La Riforma Berlinguer.

La legge del 10 febbraio 2000, n. 30; abrogata dalla riforma Moratti; prevedeva una modifica strutturale dell’insegnamento in favore dei autonomia dei singoli istituti e articolava in tre cicli il percorso formativo: il ciclo primario, 8 anni (come nel modello francese), comprendente le elementari e le medie, proiettato alla preparazione agli studi successivi. Il ciclo secondario, esteso cinque anni e articolato in cinque differenti aree: umanistica, scientifica, tecnica, artistica e musicale e concluso dall’esame di stato (Legge 10 dicembre 1997, n. 425 “Disposizioni per la riforma degli esami di Stato conclusivi dei corsi di studio di istruzione secondaria superiore”); possibilità di non proseguire il proprio corso di studi purché in possesso di una licenza media, con l’obbligo ad una formazione professionale fino ai 18 anni al termine dei quali bisogna comunque conseguire un diploma.

La riforma Moratti

L’obbligo scolastico viene innalzato fino ai 18 anni, con 12 anni complessivi di studi. Lungo tutto il percorso scolastico, è stato dato maggiore spazio all’insegnamento delle tecnologie informatiche.

I nuovi cicli cominciano con i tre anni di scuola dell’infanzia, che resterà facoltativa.

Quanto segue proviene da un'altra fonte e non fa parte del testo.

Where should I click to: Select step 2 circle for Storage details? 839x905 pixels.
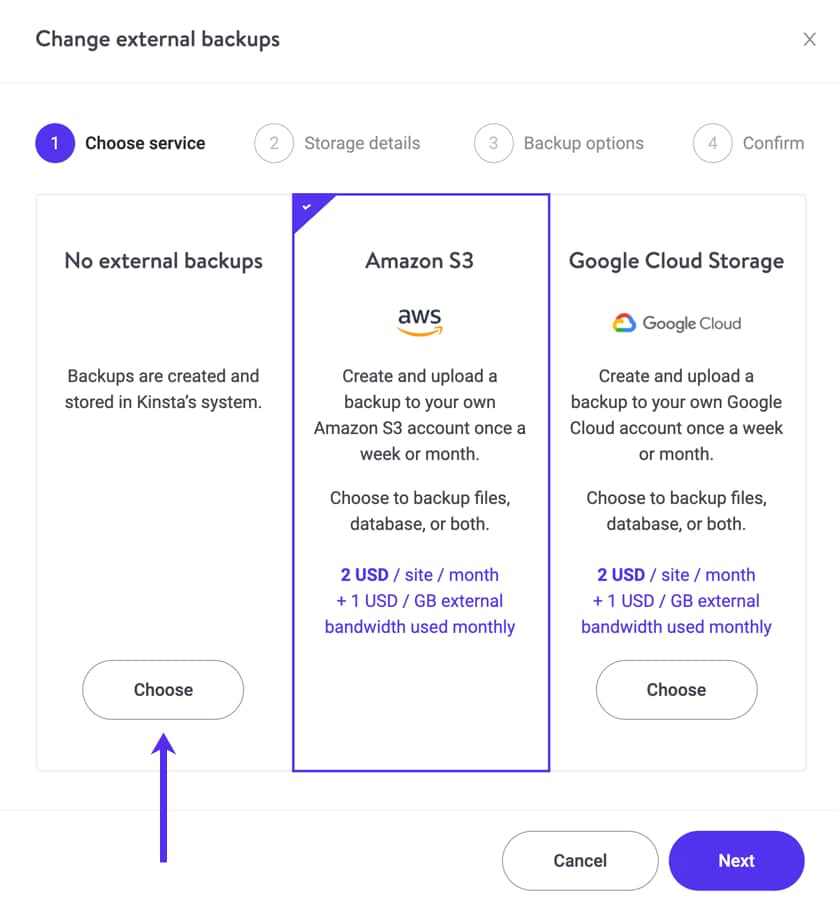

Il primo ciclo mantiene l’attuale distinzione tra elementari e medie, che diventano, rispettivamente, scuola (quinquennale) e scuola secondaria di primo grado (triennale). In seguito le secondarie superiori.

Il secondo ciclo è articolato in sistema dei licei (quinquennale) e sistema dell’istruzione e della formazione professionale (quadriennale). I tipi di liceo attuali restano, ma ne nascono altre tipologie come il liceo economico, il liceo musicale, il liceo tecnologico, il liceo delle scienze umane. L’articolazione è la seguente: due bienni, più un anno di raccordo con l’istruzione universitaria. Per tutta la durata degli studi si può passare dal liceo alla scuola professionale e viceversa.

La valutazione avviene seguendo la scansione tra anni unici e bienni: quando si frequenta un biennio, la valutazione arriva solo al termine dei due anni.

Come adesso, sono previsti due esami di Stato: alla fine delle medie e al termine delle superiori.

I docenti potranno scegliere quanta carriera fare: saranno retribuiti se saranno disposti a frequentare corsi di livello universitario necessari per acquisire crediti. La formazione professionale viene affidata alle Regioni.